Overview on GitOps Pipelines
Automation for delivery is a pretty common practice, and Kubernetes is purpose-built to leverage such a workflow. GitOps is a popular methodology to accomplish this last “deploy” step. A well-designed GitOps workflow means that your CI system doesn’t have access to the cluster at all, eliminating a common security single-point-of-failure.
A Minimal GitOps Pipeline
There are a few key tenets of GitOps:
- Once GitOps is in place, all user-executed kubectl access is read-only
- The only way to modify objects in the cluster is by committing the configuration to a Git repository.
Push vs. Pull
There are two distinct varieties of deployment methodologies to consider here, push-based and pull-based. In a Push-Based workflow, a CI service uses credentials to perform a
kubectl apply to deploy resources to a cluster.
Conversely, in a pull-based workflow, no credentials need to be distributed to an external service. Instead, a GitOps Controller running in the cluster observes the configuration repo, and adds objects to the cluster via a
kubectl apply or equivalent.
In this article, we’ll focus primarily on these pull-based GitOps workflows. There are some tradeoffs between both approaches, but we prefer pull-based workflows for a few reasons:
- Write-access credentials don’t need to exist outside the cluster. Instead, Kubernetes can auto-mount a service account token into the controller workload.
- Rollbacks are managed using existing tools (git), that developers already have expertise in
- Because the only way to deploy it by commiting to git, the git repo is a log of the history of attempted deployments
- All change requests can be integrated into the workflow that the git provider has (GitHub Checks)
When deploying the same code to multiple clusters, it’s important to think about how you want to handle “promoting” or advancing the change through various clusters. The GitOps tools references in this article are relatively flexible, but repo setup is a decision that must be made early.
One repo per cluster. With this setup, each cluster is configured to point to a different git repo. This is useful in cases where there isn’t a lot of common, shared services between the clusters. The downside to this is that CI needs to push YAML to different clusters, and you won’t be taking advantage of common git workflows to promote/merge changes upstream.
One shared repo for all clusters, each cluster gets a branch. This is useful for environments/clusters such as “production” and “staging”. In this scenario, CI can push the YAML to the staging branch, and then, once validated, a PR can be made to merge the staging branch into the production branch. This allows a manual promotion event, and it’s easy to see what’s not deployed to production.
One shared repo/branch for all clusters, each cluster gets a subdirectory. This is similar to the repo based approach, but in a shared repo.
One shared repo/branch/directory for all clusters, each cluster has a kustomization overlay to apply. Now that kustomize is built into kubectl, some GitOps tools have native support for it. In this scenario, all clusters use the same repo, but they look for a specific overlay path/name to deploy.
Setting Up a GitOps Pipeline
When it finishes building, the CI system will push images to a registry and Kubernetes YAML to a git repository. A GitOps controller, running in the cluster, will detect these changes and automatically apply them. Using a VCS repo as the source of truth for your production infrastructure has a number of benefits.

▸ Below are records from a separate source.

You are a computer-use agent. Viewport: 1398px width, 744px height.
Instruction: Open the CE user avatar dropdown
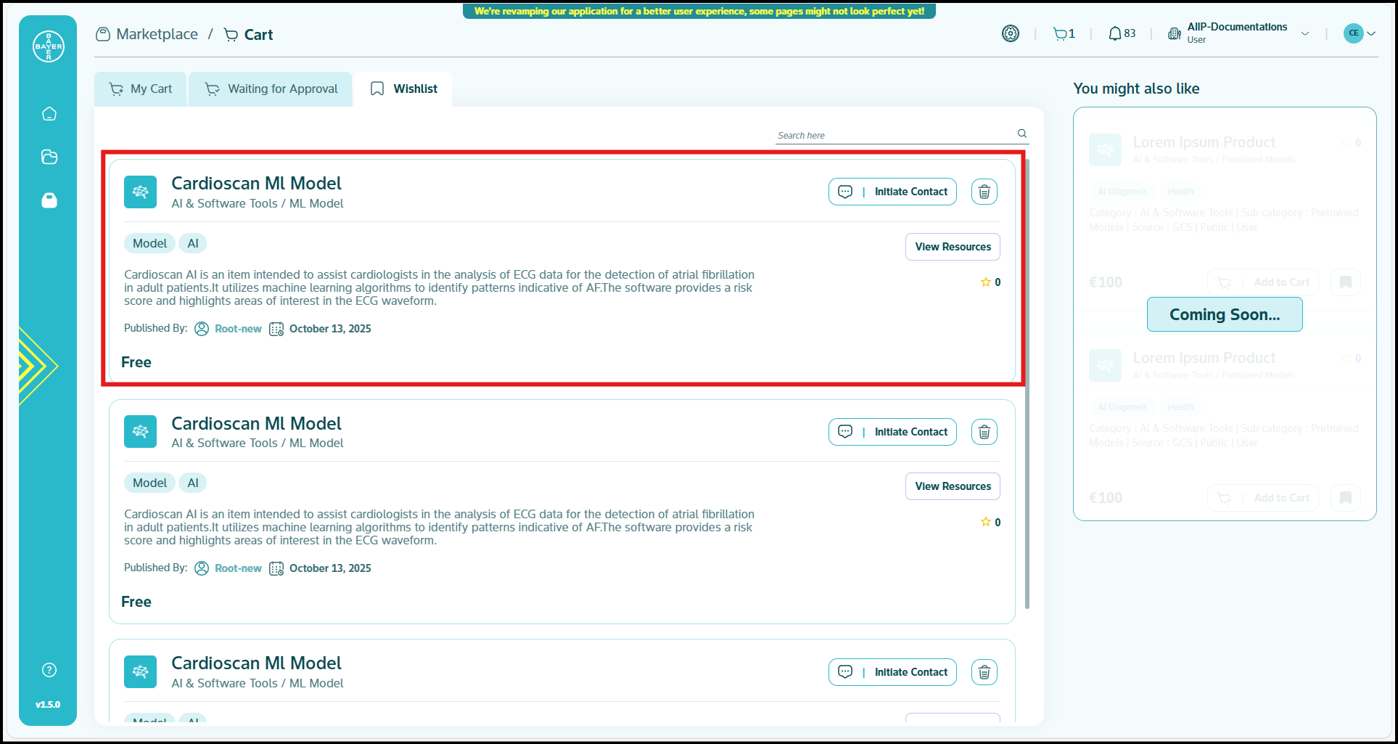pyautogui.click(x=1359, y=33)
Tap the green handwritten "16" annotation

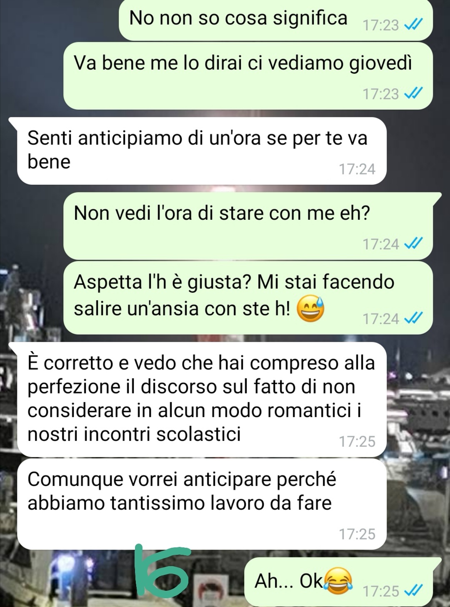(163, 570)
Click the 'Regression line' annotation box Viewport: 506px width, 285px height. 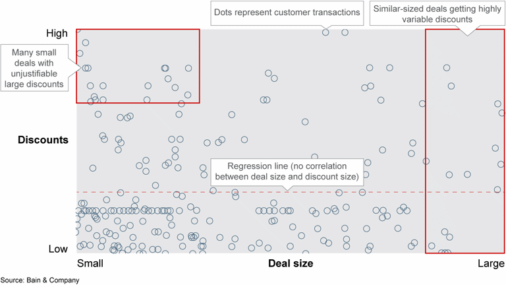(x=287, y=172)
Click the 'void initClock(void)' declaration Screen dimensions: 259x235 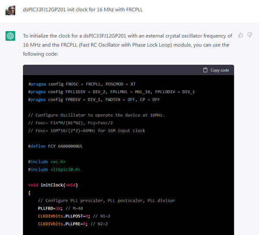tap(53, 185)
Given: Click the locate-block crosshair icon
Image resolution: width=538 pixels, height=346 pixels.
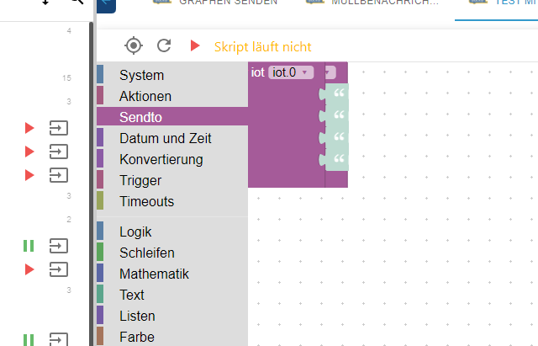Looking at the screenshot, I should [x=134, y=45].
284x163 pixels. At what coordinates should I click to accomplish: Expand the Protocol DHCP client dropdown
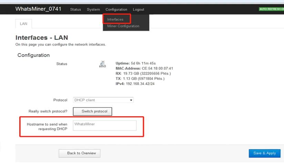pos(103,100)
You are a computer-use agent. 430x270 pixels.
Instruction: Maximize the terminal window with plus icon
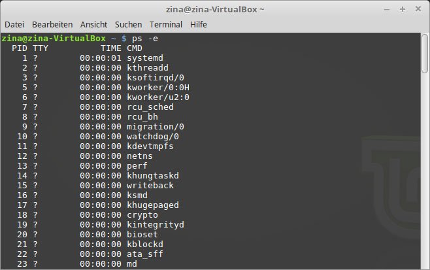[x=403, y=9]
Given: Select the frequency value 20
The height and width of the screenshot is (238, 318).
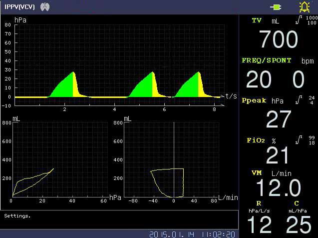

There are several distinct processes you need to solve to be able to automatically deploy to Kubernetes in this way. And there are a lot of tools available to solve this, so let’s break down each category and discuss some tools.
Before deploying to a Kubernetes cluster, the CI process should create container images and push them to the local registry. It’s recommended to run an image registry locally (even in the same Kubernetes cluster). This gives you the benefit of making these images not accessible outside of the cluster. Popular image repostories that can be deployed as Modern On-prem applications themselves include Harbor and Artifactory. The registries can support private images (credentials required) and also full vulnerability scanning. Before pulling images into a cluster, validate that all security scanning has been completed and the results are acceptable.
When developers commit code and it’s merged, a Continuous Integration process should automatically start which, if successful, ends when the GitOps tool running in-cluster deploys the final manifests and images. There are many CI tools that can be deployed and managed using Modern On-prem tools, including CircleCI Enterprise, TravisCI Enterprise, and Jenkins X.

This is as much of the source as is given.